Comment by andreashansen
9 years ago
Watch the State of the Web talk from Google IO 2017. Certain native apps (Twitter, OLA) are 70-100MB in size when downloaded from the app stores. Their progressive web app version are 0.2-0.6MB. Extremely important in countries with very limited and/or expensive mobile data.
That doesn't have anything to do with native vs web though.
Twitter's native app is heavier than their web app because Twitter has historically filled the native app with junk (like a fullscreen video just for the login screen, "moments", "highlights", hijacking browser URLs, a bunch of ads and ad tracking, etc). Facebook does the same, to an almost silly degree - https://news.ycombinator.com/item?id=8162342
The Twitter client could easily be ~3MB on Android, for instance, if they just stripped the garbage out. And similarly, if you take a web app, and embed all that same junk into it, it will suddenly be a heavy download too.
In theory you could make a web app look like a native iOS app too, yet in practice developers don't either.
In practice, they tend to make it look like iOS, but then they ship the same thing for Android, meaning the Android app looks like an iOS app.
https://sensortower.com/blog/ios-app-size-growth
According to this, Facebook was 32 MBs 4 years ago.

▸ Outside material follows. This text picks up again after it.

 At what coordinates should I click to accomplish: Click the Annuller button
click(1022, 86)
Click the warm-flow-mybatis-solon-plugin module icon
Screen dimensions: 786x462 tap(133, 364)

It's similar with Twitter.
It's their fault that they keep adding stuff to track you. And Facebook contains just about every library that has ever existed now.
But now Facebook mobile app is a different tech. It's ReactNative, not Obj-C, right?
React Native under the hood uses Obj-C to bridge to native Cocoa frameworks. For example when you uses a <View> tag in JavaScript, it ends up calling iOS UIView.
1 reply →
Only a tiny fraction of the Facebook app is actually RN. Messenger uses none of it for performance reasons.
2 replies →
I'd say that's another issue. Duplicate frameworks in Facebook.app, monolithic tracking frameworks, etc. So much useless stuff prying on the user's privacy.
I remember Twitter.app had code to get the currently installed apps, to "better target ads." It's user hostile and we are paying with the multi gigabytes of data.
The argument can't go only one way, though. If a web app doesn't get the UI in tune with the OS' look and feel, "the developer should be bothered to create a native app". But if a native app is a massive bloat, "that's another issue".
0.6MB to launch the app, which downloads 100MB more resources as soon as it starts up.